At the core of all these developments is a loss of spiritual authority that can be traced back to a substitution of human ideology for religious faith.  It appears that at some time in the last century many in the Christian clergy and laity concluded that, in effect, “God is indeed dead.”  However, they also realized that the institutional church yet wielded great moral power that could be put to “good” use.  When they looked around for a new moral compass they settled on secular progressive ideology.  This development is well summarized in An Anxious Age: The Post-Protestant Ethic and the Spirit of America by Joseph Bottum.

Formed in the victory of civil rights activism, a new version of the social gospel movement became the default theology of church bureaucrats in the Mainline.  The churches “increasingly turned their attention to the drafting of social statements on a variety of contemporary problems,” as the religious historian Peter J. Thuesen has noted, and their statements “revealed a shared opinion among Mainline executives that the churches’ primary public role was social advocacy.”

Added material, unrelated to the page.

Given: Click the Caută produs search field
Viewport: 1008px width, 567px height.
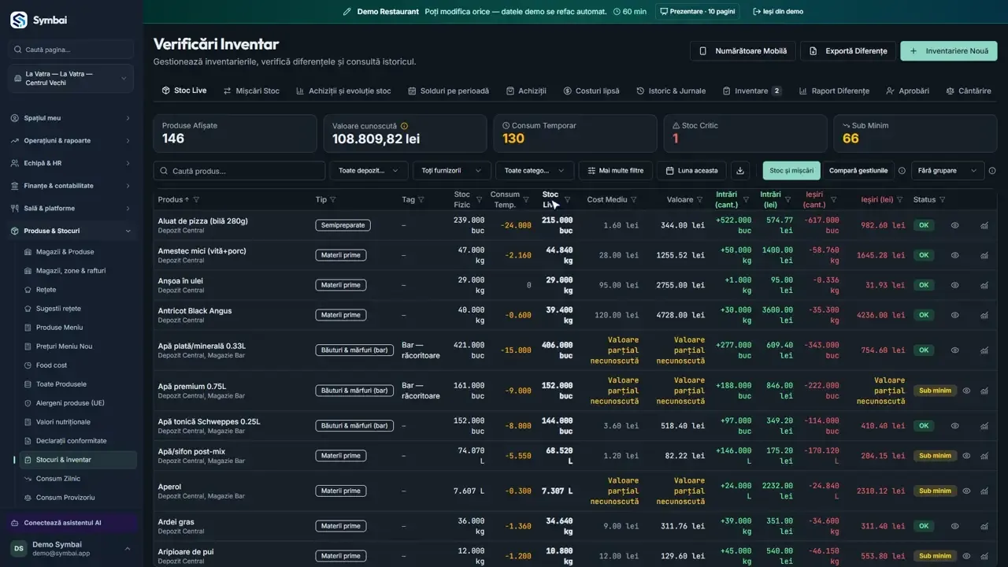Looking at the screenshot, I should click(x=239, y=171).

As has been noted the Catholic Church is far down this path as well.  One can only guess as to where the more conservative Protestant churches are heading, though the polar opposite of the progressive denominations seems to be most likely.

As I recently wrote:

However, regardless of if we find ourselves in the Mainline Protestant, Catholic, Evangelical, Orthodox or Nondenominational branches we must seriously consider if our Christian testimony has been so corrupted by the poison of secular cults that it has been fundamentally compromised. My thought is that something akin to a new Reformation will be required for the Church to rise to this challenge. But, not my will be done, rather His.

I believe that only something on the order of a New Reformation has the power to extract the Western Christian Church from its current crisis.  Too many denominations and leaders have been corrupted by secular political power for anything less to do.

This isn’t a new idea.  But if my prayer can add to those of others seeking God’s intervention then let me not remain silent.